The DB handles all of our authentication/authorization using PG’s access controls. We run web and PyQT UI’s plus console scripts against the application. Not to mention we happily hand out PG connection info to power users to go abuse the DB themselves without worry.
We do use Python as the DB language, thanks to PG. Testing is a touch more complex, but not remotely hard or anything, the data going in and out is usually easy to reason about and easy enough to get at when it’s not. It’s pretty easy to build a test harness for it. With tools like Liquibase, updating the schema’s and functions are easy.
The biggest downsides I’ve come across:
Most tools(especially SQL reporting tools) are not built such that they expect the DB to hold and manage user accounts.
Your DB server tends to want more resources, but scaling for most applications isn’t that big of a deal.
Sometimes tracking down the stupid lock or debugging the troubled SQL statement can get annoying(but this is true of all SQL DB’s once you get past treating it as a KV store).
DB upgrades are a bit more troublesome sometimes.
Overall quite happy. This sort of thing doesn’t always work well, it totally depends on the application. It’s not a one-sized fits all solution, but nothing is.
The biggest performance issues I have had with relational databases, seem to be caused by long-lived transactions.
Applications starting a transaction, acquiring a lock over some data then taking their sweet time to commit.
While the most problematic examples tend to involve the application making an external service call while holding a transaction.
There are also times when the app is simply performing logic that could be possible to do in a DB function.
Functions can reduce the amount of round trips and latency to execute certain transactions.
Rather than versioning your stored functions separately, you could create temporary functions each time you want to use one, it might be a bit slower, but it solves some of the problems pointed out.

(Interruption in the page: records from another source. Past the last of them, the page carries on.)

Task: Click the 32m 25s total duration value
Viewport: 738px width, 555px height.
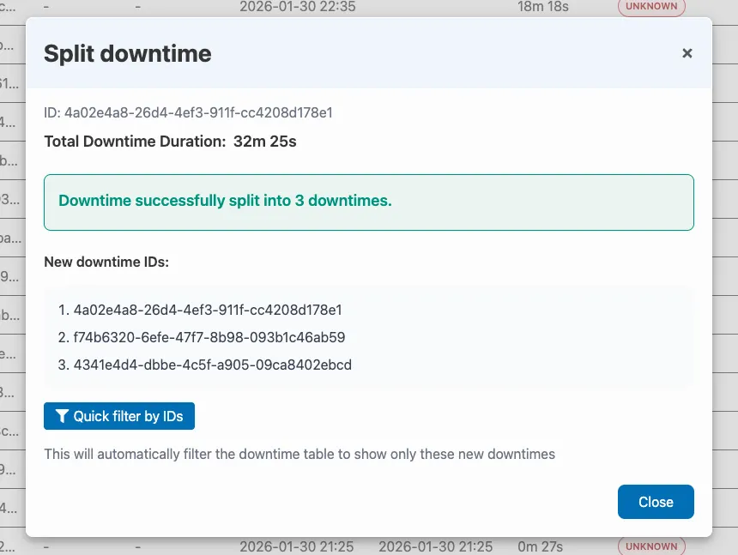Action: pos(264,142)
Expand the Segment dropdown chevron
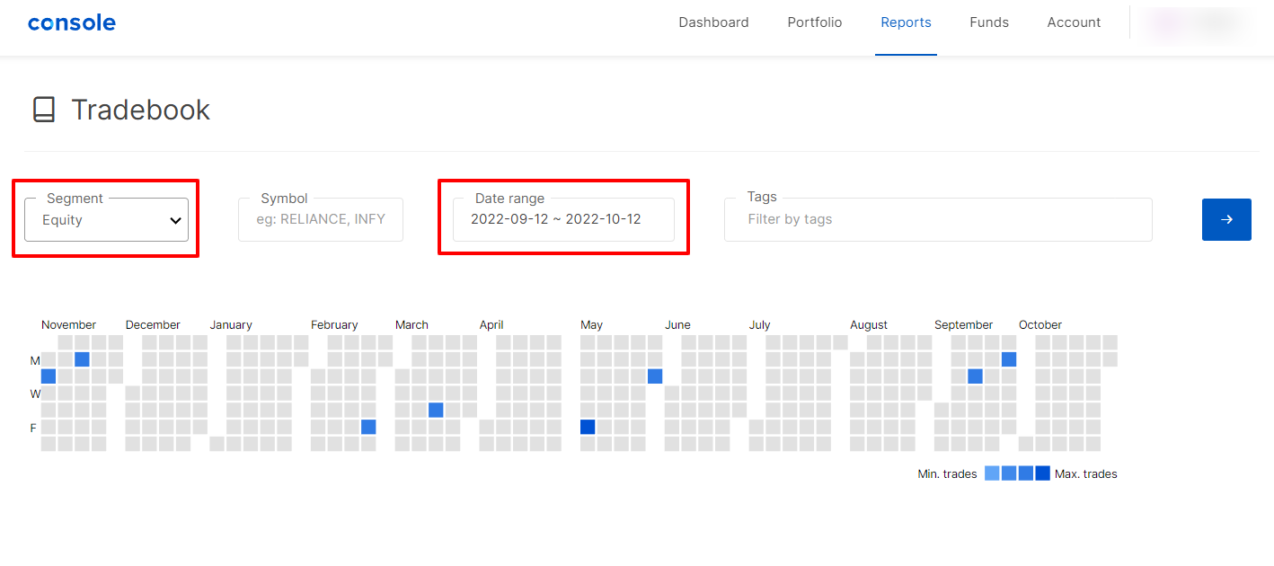This screenshot has height=566, width=1274. click(x=175, y=221)
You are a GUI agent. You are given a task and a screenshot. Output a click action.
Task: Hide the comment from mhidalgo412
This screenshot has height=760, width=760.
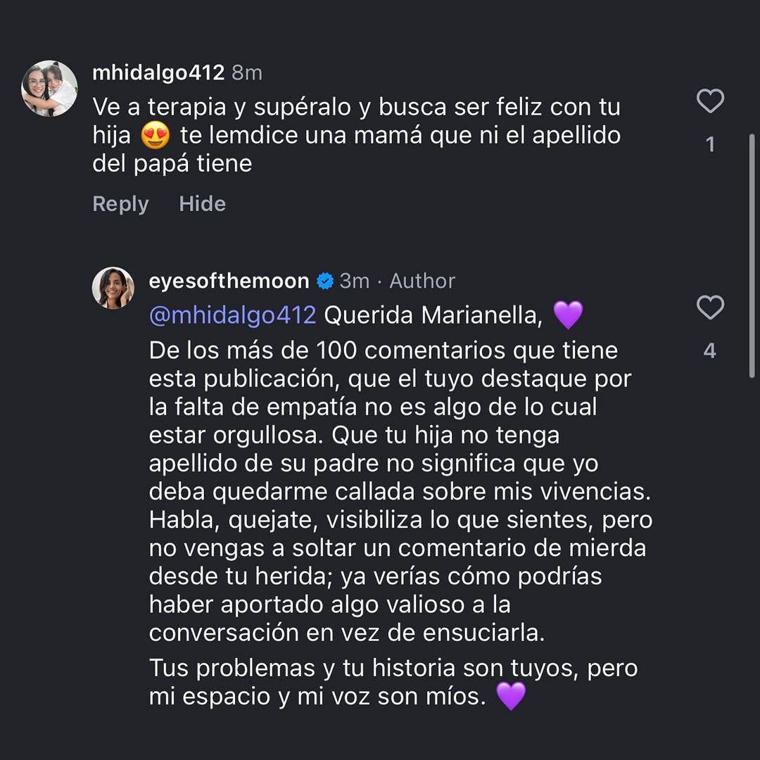point(202,204)
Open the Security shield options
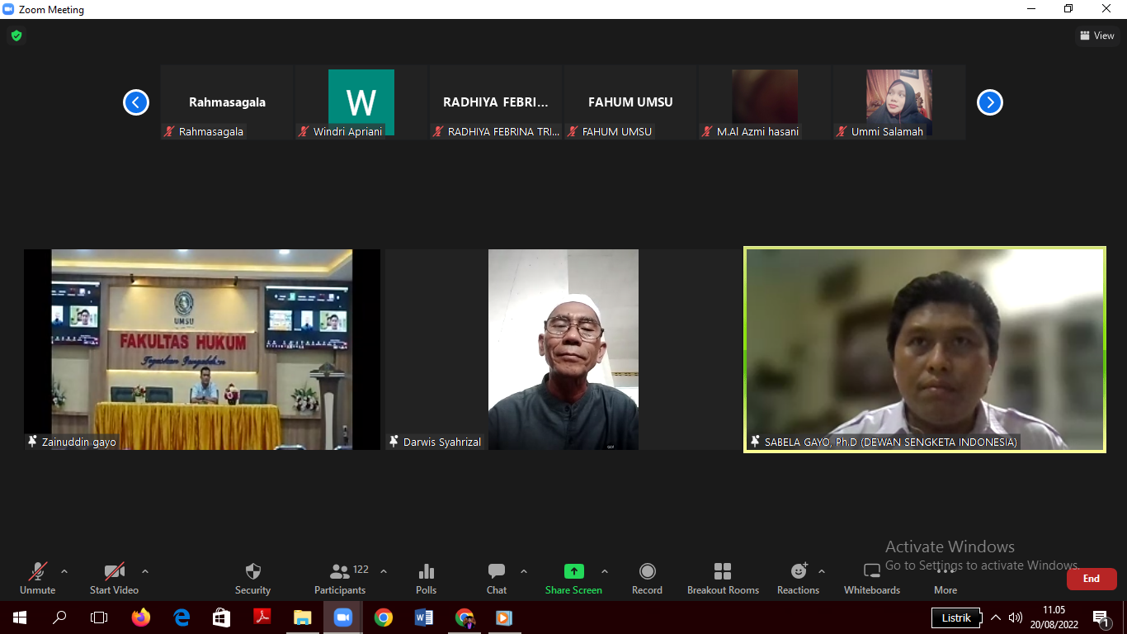Viewport: 1127px width, 634px height. click(252, 578)
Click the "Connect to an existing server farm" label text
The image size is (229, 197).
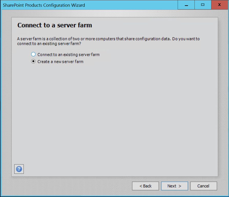pos(68,55)
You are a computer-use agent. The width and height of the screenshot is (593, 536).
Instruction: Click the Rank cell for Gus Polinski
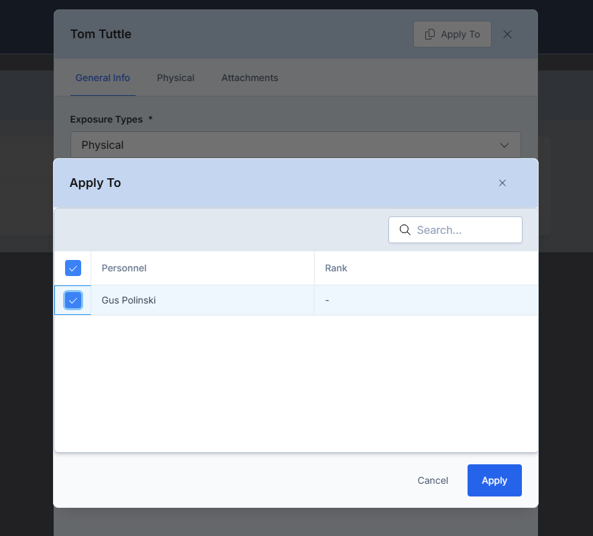click(x=426, y=300)
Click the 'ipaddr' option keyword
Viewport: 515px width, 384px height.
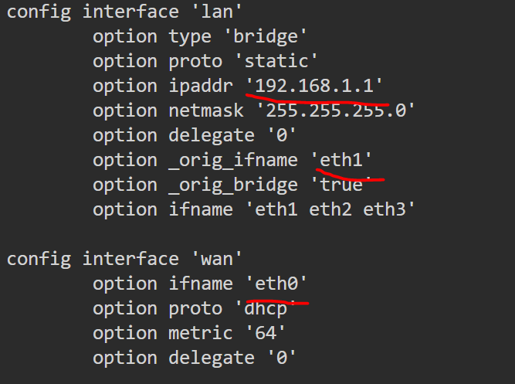pos(201,86)
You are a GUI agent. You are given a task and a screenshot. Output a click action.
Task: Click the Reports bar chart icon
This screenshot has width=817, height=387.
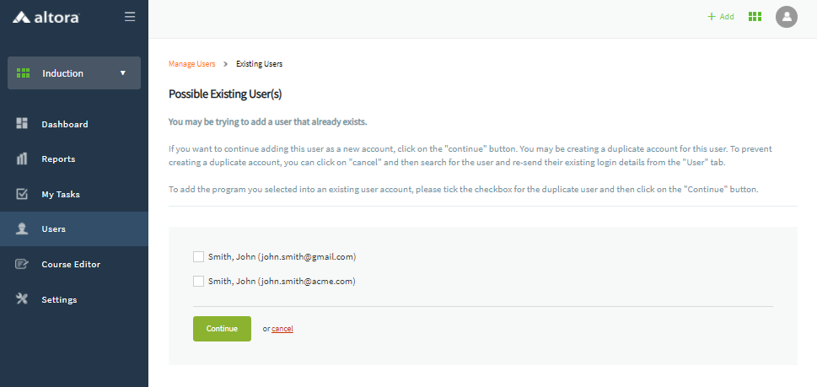(23, 159)
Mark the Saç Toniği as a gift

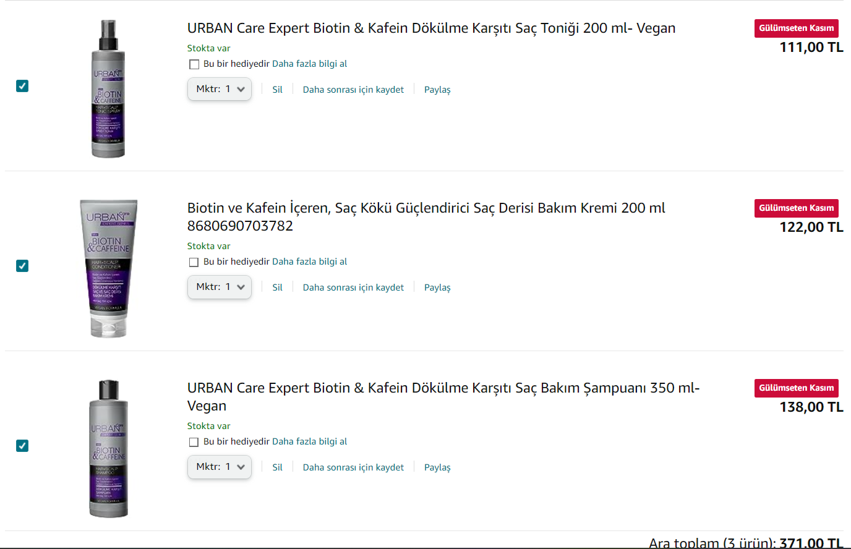point(194,64)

sharing a database between applications is a bad idea for many reasons, and sharing a database where multiple apps may be writing to it is borderline sin (who owns the schema? how do you coordinate app deploys across schema changes?).
In short, you use views to expose different versions of the schema. Just like a REST API server can serve multiple versions of its API, a database can be made to “serve” different versions of the data.

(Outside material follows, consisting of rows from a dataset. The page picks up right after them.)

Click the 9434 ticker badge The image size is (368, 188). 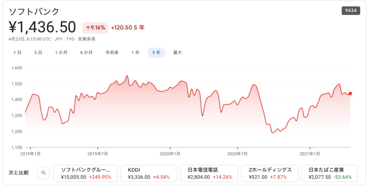coord(351,10)
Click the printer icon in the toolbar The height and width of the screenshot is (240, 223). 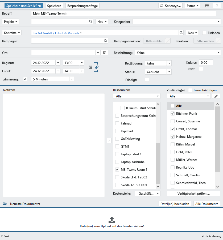tap(207, 6)
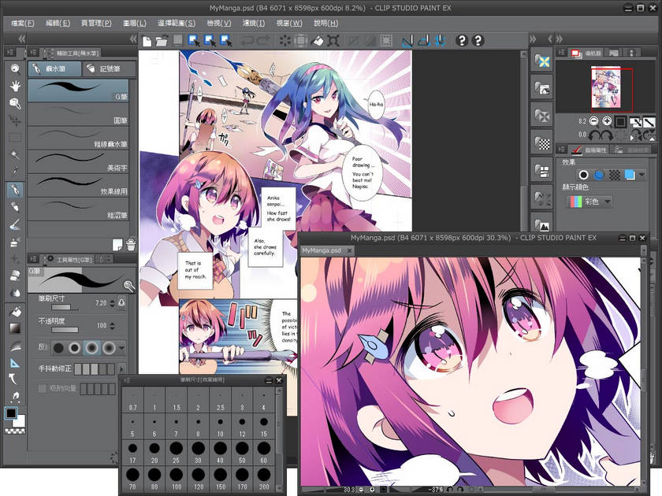Click the rotate-left icon in Navigator panel
Image resolution: width=662 pixels, height=496 pixels.
(593, 134)
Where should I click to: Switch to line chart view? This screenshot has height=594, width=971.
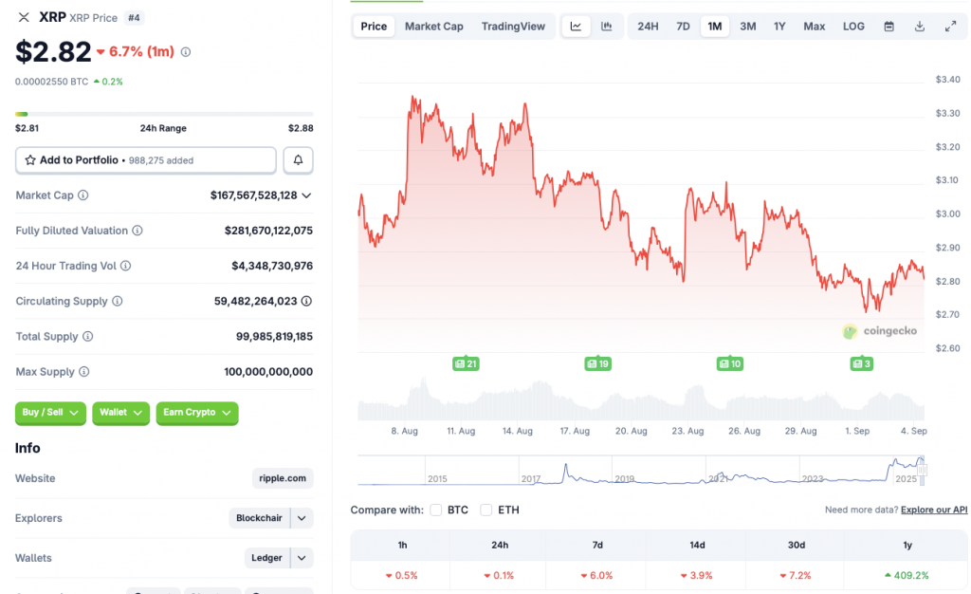pos(576,27)
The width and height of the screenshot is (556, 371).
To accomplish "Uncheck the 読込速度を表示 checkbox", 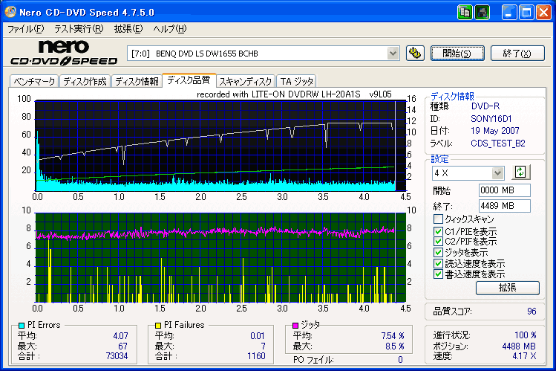I will click(438, 263).
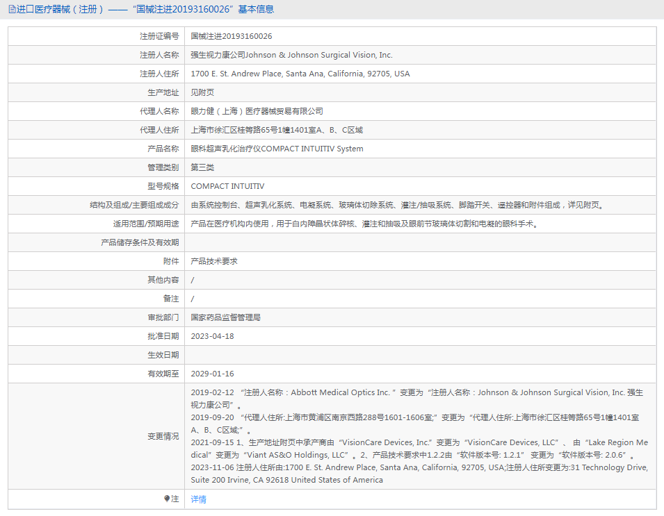Click the agent name 眼力健（上海）医疗器械贸易有限公司
The height and width of the screenshot is (516, 664).
257,111
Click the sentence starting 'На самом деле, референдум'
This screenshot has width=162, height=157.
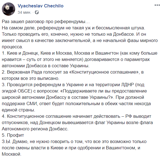73,28
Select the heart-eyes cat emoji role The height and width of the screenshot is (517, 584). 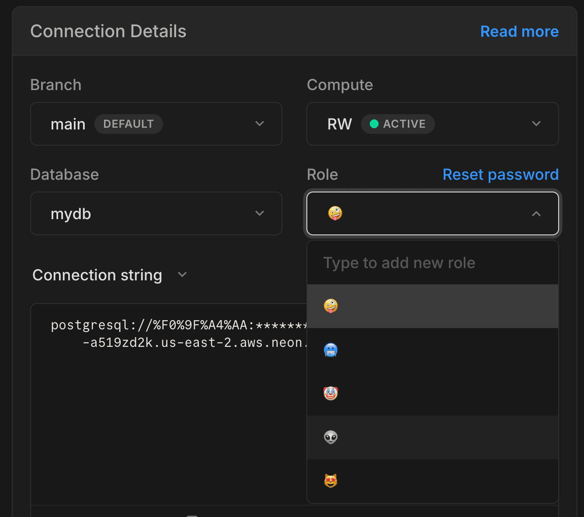331,481
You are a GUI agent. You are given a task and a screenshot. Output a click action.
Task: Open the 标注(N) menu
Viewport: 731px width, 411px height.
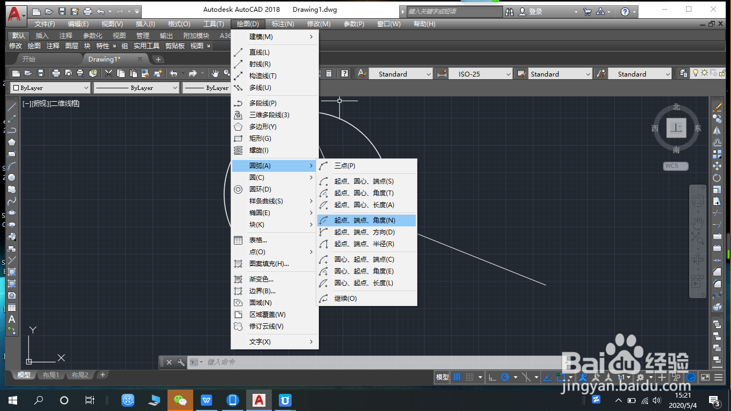point(283,24)
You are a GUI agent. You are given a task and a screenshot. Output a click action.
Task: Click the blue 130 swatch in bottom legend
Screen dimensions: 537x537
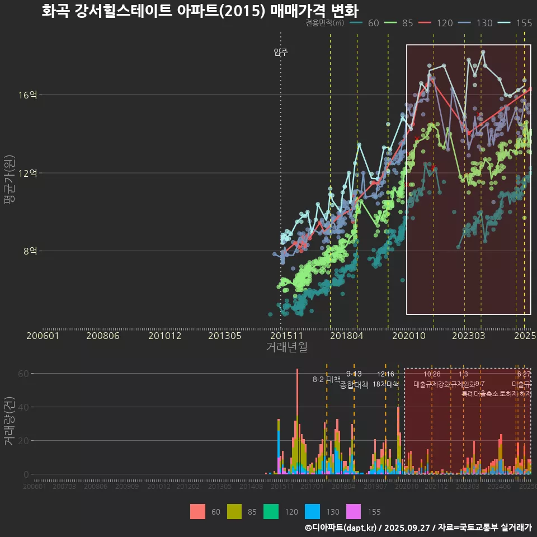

Appart from that, it feels to me like most “complains” the author has is about triggers?
Dealing with schema migrations and independent deployment of different apps is the real tricky bit here, IIUC. We have this at our current project at work too: there are two applications which both are allowed to write to the db.

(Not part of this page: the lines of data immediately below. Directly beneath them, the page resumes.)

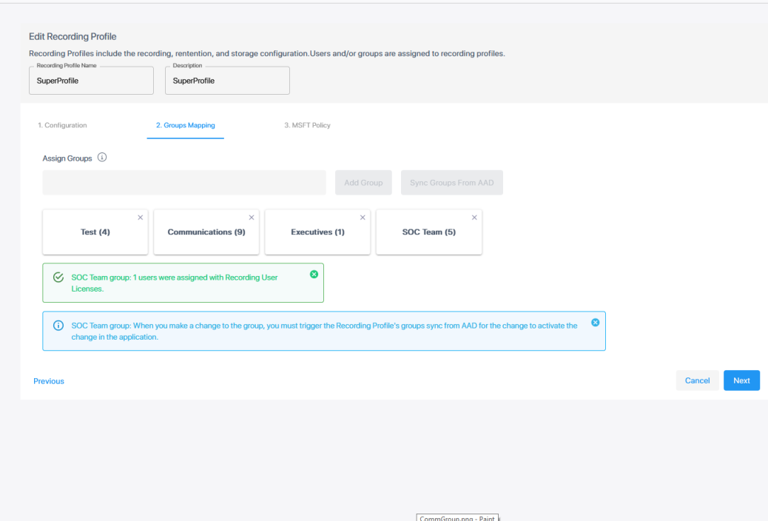Click the Assign Groups search input box
768x521 pixels.
pyautogui.click(x=184, y=183)
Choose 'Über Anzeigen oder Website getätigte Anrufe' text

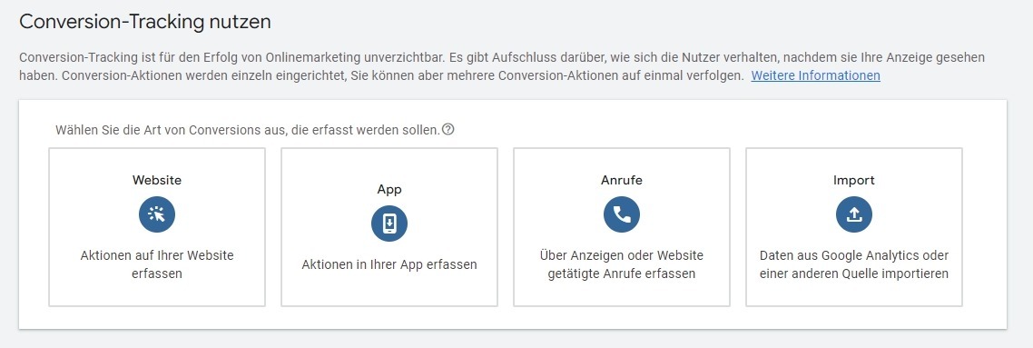(x=622, y=263)
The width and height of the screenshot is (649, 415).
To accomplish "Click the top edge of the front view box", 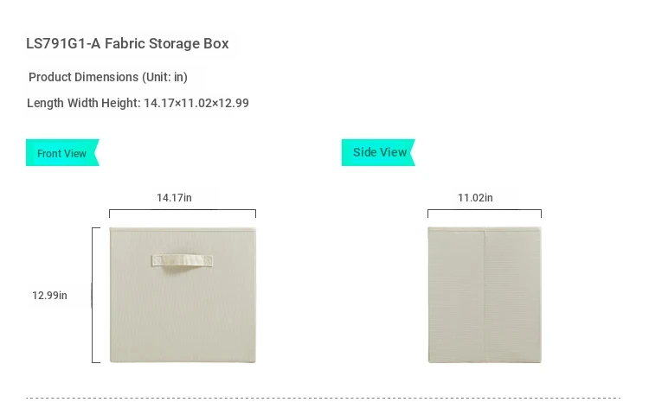I will click(x=183, y=228).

We decided to use a monorepo for the apps, and make them share the schema and migrations (so there’s shared ownership), such that deploying any of the two apps will migrate the schema. This requires great care for backwards compatibility between schema versions. We ensure that each release’s schema changes are compatible with the previous release. This means we temporarily need to add triggers, default values, nullability where we don’t really want it etc. This is ensured by always running our test suite of the previous version against the current db schema in CI.
But it means we always need to deploy both apps within a certain range of versions. When one of the apps might need a new schema version that doesn’t work yet with the other app, we need to upgrade the other app first as well.
None of this is really unique to DB’s though. If you have tight integration(s), you have to deal with this, regardless of where the tight integration happens.
Someone somewhere has to care about the data, you can have the applications manage it or make the DB do it, where at least the mess is all in one place. With things like check() one can go really far in making sure the data is reasonably sane, most of the time.
What magJ is saying is you don’t have to work as hard as you were working. Presume you have some shared data table users. For application tootie, you would have a view: tootie_users and for application tito, you would have a view tito_users.
Then you can bang on the schema of either one whenever you want. Occasionally you might screw something up and have to babysit stuff like you mentioned, but if tootie only plays with the tootie view and tito only plays with the tito view, life is generally good.
I don’t have too much to add (will read article later..), but I want to cross reference a thread on this topic which got a lot of responses from lobster community “how much logic should I keep at the database vs application layer?”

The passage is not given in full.